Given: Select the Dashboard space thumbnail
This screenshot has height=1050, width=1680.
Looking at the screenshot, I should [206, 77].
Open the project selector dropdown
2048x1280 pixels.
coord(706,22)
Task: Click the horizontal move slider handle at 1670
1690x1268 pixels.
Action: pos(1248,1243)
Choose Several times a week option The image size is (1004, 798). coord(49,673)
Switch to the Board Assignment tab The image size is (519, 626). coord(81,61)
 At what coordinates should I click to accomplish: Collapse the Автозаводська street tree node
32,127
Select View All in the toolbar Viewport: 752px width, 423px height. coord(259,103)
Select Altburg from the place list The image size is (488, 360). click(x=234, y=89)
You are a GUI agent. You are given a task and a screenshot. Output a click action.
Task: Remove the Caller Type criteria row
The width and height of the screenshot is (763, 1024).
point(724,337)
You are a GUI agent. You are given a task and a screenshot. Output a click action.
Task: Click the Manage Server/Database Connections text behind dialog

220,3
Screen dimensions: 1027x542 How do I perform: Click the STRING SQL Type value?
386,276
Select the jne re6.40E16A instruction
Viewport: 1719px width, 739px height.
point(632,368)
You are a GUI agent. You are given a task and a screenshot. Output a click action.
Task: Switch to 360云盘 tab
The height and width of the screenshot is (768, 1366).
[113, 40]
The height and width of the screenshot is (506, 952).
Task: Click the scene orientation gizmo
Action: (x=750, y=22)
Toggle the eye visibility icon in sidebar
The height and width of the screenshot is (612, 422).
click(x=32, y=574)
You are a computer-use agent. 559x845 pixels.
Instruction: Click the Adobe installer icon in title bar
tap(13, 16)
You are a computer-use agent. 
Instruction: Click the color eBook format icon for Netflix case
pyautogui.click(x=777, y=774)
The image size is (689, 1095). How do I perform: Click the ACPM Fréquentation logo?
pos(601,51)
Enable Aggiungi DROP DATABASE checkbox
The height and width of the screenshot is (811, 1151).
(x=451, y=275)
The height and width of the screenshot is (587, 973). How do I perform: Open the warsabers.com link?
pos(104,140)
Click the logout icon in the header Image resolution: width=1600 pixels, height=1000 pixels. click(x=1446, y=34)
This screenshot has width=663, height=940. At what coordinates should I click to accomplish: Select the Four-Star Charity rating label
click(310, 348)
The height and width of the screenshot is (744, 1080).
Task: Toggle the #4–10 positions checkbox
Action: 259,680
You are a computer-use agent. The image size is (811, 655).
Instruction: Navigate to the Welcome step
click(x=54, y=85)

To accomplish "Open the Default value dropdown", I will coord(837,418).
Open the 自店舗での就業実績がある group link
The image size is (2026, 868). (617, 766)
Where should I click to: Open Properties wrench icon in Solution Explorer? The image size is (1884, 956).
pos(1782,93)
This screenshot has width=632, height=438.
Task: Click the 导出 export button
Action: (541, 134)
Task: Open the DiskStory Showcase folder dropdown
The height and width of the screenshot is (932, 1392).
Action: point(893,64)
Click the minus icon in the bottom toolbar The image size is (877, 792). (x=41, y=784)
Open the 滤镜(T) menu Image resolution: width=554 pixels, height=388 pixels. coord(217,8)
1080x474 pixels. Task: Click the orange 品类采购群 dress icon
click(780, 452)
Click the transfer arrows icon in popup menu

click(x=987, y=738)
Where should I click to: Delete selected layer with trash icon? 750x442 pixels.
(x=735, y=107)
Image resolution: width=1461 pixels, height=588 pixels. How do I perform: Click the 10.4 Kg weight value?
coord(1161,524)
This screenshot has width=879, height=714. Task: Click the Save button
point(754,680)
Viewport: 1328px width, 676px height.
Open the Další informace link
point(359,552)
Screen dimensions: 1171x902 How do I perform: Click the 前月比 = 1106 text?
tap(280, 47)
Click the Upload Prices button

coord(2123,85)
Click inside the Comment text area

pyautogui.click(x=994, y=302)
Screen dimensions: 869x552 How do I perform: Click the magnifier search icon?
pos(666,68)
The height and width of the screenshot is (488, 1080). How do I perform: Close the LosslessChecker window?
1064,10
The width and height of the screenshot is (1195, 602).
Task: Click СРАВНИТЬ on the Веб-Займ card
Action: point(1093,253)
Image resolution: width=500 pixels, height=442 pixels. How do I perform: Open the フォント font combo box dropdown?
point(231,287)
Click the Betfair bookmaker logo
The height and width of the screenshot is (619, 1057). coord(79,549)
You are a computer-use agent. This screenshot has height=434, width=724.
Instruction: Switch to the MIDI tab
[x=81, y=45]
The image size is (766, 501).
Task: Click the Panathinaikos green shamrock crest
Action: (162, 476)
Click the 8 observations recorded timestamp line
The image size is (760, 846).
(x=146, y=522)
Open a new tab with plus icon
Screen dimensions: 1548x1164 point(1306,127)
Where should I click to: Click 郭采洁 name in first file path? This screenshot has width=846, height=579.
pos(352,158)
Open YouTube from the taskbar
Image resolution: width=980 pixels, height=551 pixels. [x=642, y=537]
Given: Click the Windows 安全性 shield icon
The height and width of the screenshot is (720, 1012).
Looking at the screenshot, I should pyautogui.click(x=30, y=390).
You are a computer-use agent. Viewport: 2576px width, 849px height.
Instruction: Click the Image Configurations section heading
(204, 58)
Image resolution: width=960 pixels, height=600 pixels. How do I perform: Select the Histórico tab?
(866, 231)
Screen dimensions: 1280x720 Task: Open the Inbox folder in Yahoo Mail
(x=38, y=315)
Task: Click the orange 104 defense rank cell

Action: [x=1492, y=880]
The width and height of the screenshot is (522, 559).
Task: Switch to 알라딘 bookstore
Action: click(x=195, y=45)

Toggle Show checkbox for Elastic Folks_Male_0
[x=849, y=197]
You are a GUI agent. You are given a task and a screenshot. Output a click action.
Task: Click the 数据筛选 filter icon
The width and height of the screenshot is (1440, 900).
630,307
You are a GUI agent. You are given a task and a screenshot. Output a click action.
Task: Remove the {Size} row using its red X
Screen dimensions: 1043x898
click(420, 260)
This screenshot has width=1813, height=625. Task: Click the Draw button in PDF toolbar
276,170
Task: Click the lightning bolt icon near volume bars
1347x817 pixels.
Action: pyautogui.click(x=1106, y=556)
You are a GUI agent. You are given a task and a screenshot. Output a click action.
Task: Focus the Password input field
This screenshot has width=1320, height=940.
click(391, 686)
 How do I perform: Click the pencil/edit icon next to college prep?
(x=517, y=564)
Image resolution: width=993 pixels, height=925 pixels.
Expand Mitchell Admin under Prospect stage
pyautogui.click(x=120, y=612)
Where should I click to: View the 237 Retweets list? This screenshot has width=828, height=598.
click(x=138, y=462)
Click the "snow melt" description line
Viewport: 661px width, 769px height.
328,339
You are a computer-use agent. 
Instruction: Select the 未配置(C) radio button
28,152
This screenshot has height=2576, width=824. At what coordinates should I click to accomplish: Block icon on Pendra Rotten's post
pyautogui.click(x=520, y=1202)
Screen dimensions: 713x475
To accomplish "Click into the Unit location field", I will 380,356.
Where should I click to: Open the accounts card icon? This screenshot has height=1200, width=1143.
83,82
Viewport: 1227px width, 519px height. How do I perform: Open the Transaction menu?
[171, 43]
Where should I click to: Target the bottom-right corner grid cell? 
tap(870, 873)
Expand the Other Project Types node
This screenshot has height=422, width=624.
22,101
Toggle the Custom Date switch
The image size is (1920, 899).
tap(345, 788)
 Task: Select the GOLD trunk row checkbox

→ **The problem**
Look above for the line that contains "Instruction: Select the 未配置(C) radio button". That line and every line after it through the end of the data must be written out exactly, with nothing else.

→ **Completed task**
Instruction: Select the 未配置(C) radio button
28,152
This screenshot has height=2576, width=824. At what coordinates should I click to accomplish: Block icon on Pendra Rotten's post
pyautogui.click(x=520, y=1202)
Screen dimensions: 713x475
To accomplish "Click into the Unit location field", I will 380,356.
Where should I click to: Open the accounts card icon? This screenshot has height=1200, width=1143.
83,82
Viewport: 1227px width, 519px height. How do I perform: Open the Transaction menu?
[171, 43]
Where should I click to: Target the bottom-right corner grid cell? 
tap(870, 873)
Expand the Other Project Types node
This screenshot has height=422, width=624.
22,101
Toggle the Custom Date switch
The image size is (1920, 899).
tap(345, 788)
 Task: Select the GOLD trunk row checkbox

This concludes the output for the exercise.